2012年11月11日日曜日

釜峰山城(広島県庄原市口和町湯木)・その2

釜峰山城(かまみねやまじょう)・その2

●所在地 広島県庄原市口和町湯木●築城期 戦国期
●築城者 湯木三郎兵衛則正
●城主 湯木則正、涌吉、則重
●遺構 七条の連続堀切・厳洞窟・釜峰神社・光明寺跡・石垣・堀切・土塁等
●備考 釜峰山森林浴公園
●高さ 標高650m
●登城日 2012年10月24日

◆解説(参考文献『ものがたり 三次の歴史 三次地方史研究会編』等)
 今稿は前稿に引き続き釜峰山城の遺構部分を紹介したいと思う。

【写真左】縄張図
 当城は規模としては大きなものではないが、釜峰山本山に向かう狭い尾根筋を使って、左右の切り立つ切崖を巧みに利用した山城といえる。
【写真左】南側の虎口付近
 登城途中の箇所にあり、若干原形は劣化しているが、虎口跡が残る。
【写真左】土塁
 上段の縄張図には示されていないが、虎口付近の郭東端部には土塁跡が残る。

 この土塁の奥には竪堀があり、ここで一旦防御する役目があったものと思われる。
【写真左】二の丸下の郭段
 二の丸の真下にはご覧の郭があるが、崩落が激しいのか、進入禁止のテープが設置してあった。
【写真左】二の丸
 およそ幅7m×奥行13m程度の規模で、この先には三の丸が控える。

 ただ、この箇所もその先や西側にテープが張り巡らされ、侵入禁止となっている。
【写真左】二の丸から本丸を見上げる。
 比高さ約5m前後で、二の丸の東側に登り道がある。
【写真左】本丸・その1
 展望台と、前稿で紹介した説明板が建っている。

 ただ、この日展望台の屋根裏に蜂が巣を作っていたようで、盛んに威嚇してきたため、この場所にはあまり近づけなかった。
【写真左】本丸・その2
 本丸の北端部には土塁があり、その先には当城の特徴である「七条の連続堀切」が控えている。
【写真左】本丸北端部の土塁
 土塁の高さは北側に向かって約8m前後の幅があり、本丸底面から2,3mの高さを保っている。

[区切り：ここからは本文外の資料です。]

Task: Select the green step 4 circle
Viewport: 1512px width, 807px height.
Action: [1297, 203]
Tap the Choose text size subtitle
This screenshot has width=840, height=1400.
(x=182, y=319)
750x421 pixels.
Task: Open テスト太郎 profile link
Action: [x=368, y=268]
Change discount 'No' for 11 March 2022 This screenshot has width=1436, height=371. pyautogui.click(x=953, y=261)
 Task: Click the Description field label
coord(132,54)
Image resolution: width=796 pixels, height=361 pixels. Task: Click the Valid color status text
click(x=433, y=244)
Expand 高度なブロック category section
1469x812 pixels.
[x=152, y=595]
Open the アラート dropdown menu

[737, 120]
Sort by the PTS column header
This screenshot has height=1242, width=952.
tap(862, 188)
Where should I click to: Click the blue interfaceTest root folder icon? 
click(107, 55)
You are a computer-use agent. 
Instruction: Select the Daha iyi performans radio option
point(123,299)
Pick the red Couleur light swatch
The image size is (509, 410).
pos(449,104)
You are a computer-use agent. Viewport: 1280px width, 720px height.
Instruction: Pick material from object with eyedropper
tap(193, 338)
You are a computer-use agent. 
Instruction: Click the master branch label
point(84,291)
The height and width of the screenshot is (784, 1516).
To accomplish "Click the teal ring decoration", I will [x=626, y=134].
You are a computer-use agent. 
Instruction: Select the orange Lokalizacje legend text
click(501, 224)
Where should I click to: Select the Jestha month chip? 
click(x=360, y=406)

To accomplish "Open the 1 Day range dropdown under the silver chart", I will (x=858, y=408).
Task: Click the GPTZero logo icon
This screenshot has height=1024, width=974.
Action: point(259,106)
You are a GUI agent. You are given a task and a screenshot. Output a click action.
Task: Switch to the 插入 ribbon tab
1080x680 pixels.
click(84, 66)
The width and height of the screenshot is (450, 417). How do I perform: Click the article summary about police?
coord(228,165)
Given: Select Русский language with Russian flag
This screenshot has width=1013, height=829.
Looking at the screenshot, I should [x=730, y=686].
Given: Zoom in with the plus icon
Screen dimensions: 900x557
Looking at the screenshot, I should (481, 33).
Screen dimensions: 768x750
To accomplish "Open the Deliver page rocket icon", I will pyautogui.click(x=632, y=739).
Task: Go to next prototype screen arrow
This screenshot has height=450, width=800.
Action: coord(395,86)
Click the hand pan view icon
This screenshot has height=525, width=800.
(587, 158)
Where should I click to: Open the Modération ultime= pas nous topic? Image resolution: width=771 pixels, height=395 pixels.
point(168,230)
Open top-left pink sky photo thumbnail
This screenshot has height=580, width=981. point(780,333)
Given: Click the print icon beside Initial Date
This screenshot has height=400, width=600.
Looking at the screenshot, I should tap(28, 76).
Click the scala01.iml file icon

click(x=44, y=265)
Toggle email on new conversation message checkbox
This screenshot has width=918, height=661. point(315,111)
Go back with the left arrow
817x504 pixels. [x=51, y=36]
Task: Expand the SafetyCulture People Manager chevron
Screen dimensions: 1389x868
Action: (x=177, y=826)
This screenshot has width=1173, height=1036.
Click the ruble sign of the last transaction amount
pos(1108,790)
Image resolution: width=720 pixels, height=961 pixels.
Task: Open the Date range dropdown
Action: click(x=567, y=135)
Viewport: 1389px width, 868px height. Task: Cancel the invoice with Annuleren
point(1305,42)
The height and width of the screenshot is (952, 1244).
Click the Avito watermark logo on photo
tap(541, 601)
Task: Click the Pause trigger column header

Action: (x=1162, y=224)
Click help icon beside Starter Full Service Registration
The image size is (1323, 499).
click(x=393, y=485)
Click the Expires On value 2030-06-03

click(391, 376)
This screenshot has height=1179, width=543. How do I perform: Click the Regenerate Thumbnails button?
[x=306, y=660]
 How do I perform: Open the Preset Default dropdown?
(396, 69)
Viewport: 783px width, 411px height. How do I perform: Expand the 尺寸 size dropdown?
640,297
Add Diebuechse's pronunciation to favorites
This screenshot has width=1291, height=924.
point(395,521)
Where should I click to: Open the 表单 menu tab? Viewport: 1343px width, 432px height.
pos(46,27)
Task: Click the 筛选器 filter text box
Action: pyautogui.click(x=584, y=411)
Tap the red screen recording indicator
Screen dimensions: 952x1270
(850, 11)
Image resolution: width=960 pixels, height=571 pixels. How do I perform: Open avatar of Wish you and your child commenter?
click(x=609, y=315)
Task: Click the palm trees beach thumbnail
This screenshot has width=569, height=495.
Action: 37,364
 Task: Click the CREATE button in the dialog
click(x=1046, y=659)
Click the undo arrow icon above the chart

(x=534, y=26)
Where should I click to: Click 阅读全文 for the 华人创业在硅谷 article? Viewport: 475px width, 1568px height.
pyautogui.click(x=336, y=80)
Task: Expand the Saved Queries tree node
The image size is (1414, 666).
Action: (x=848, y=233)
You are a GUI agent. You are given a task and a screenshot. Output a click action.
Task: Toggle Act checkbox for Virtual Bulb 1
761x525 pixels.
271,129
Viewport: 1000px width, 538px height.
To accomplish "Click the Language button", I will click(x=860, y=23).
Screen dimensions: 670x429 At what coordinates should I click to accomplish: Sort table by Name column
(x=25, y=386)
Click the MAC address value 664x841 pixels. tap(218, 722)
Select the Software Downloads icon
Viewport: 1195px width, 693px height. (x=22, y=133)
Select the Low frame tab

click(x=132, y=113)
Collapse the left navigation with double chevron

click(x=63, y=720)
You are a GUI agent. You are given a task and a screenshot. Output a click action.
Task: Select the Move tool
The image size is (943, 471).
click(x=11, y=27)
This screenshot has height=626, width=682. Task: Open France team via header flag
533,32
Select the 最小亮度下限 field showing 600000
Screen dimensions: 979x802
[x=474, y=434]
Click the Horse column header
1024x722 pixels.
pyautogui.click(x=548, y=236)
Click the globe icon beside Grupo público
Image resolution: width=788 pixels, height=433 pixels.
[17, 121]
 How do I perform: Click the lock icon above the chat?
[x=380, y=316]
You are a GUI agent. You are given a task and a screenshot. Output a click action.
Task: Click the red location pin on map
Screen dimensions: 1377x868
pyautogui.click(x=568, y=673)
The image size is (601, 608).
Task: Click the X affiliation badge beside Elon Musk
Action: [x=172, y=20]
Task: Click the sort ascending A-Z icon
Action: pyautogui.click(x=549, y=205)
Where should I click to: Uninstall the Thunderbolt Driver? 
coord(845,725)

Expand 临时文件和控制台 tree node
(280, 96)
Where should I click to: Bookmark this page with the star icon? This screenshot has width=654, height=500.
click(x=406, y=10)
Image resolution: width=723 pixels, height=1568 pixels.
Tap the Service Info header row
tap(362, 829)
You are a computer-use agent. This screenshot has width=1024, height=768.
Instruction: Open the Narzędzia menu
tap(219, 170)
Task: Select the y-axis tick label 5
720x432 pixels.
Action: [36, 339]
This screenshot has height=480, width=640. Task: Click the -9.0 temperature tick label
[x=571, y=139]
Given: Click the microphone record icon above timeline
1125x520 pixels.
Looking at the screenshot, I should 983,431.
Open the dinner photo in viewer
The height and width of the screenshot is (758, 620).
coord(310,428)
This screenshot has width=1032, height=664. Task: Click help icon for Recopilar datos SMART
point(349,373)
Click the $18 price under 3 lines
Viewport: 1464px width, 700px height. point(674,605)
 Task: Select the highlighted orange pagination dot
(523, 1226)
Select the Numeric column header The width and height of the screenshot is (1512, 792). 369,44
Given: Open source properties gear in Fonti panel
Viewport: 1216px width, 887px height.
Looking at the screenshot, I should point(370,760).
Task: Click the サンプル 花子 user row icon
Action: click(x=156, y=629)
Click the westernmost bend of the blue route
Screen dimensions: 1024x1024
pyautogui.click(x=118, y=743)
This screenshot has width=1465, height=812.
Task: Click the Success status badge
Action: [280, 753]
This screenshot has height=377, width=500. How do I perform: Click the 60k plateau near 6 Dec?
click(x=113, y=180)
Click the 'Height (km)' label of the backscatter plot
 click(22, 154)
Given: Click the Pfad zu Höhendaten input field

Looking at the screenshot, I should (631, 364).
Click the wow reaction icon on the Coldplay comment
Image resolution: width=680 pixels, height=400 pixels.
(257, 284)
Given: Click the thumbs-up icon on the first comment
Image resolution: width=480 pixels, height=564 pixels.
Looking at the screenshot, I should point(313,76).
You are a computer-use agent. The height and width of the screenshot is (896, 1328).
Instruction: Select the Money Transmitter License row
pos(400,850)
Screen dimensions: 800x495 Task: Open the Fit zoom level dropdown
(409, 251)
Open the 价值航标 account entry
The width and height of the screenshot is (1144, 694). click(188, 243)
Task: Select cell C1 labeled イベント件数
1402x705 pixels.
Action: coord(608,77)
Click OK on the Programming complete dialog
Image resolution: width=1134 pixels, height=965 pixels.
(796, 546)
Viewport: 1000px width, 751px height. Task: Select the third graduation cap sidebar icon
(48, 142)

 そして、そこから途端に断崖上の切崖が設置され、1番目の堀切が眼下に見える。
 釜峰城でもっとも見どころのある七条の連続堀切の始点である。
【写真左】1番目の堀切・その1
 7か所ある堀切の中でも一番深いもので、本丸側の土塁頂部から約13mを測るという。

 ここへ降りるときは当然ながら周囲の樹木に捕まり、すべるように降りていく。
【写真左】1番目の堀切・その2
 堀切の底部は大分堆積したせいか、緩やかな面となっているが、当時はこれよりもっと深く鋭角に抉られていたと思われる。
【写真左】2番目の堀切
【写真左】3番目の堀切
【写真左】4番目の堀切
 なお、各堀切の近くには№表示の板が置いてある。
【写真左】5番目の堀切
【写真左】6番目の堀切
 上から見たもの。
【写真左】7番目の堀切
 進むにしたがって堀切の深さは浅くなっていくが、尾根幅は狭くなっている。

 この尾根幅も戦略的な意図のもとに加工されたのかもしれない。
【写真左】7番目の堀切の先を見上げる。
 実はこの堀切を進むルートは、釜峰山登城道も兼ねている。このため、堀切も登山者のために大分埋まっていった可能性もある。

 当日管理人はここまでしか向かわなかったが、釜峰山本山の頂上へ向かうこの先の道はどうやらほとんど直登のようだ。
【写真左】振り返って堀切を見る。
 上から見ると、尾根のウエーブに見える。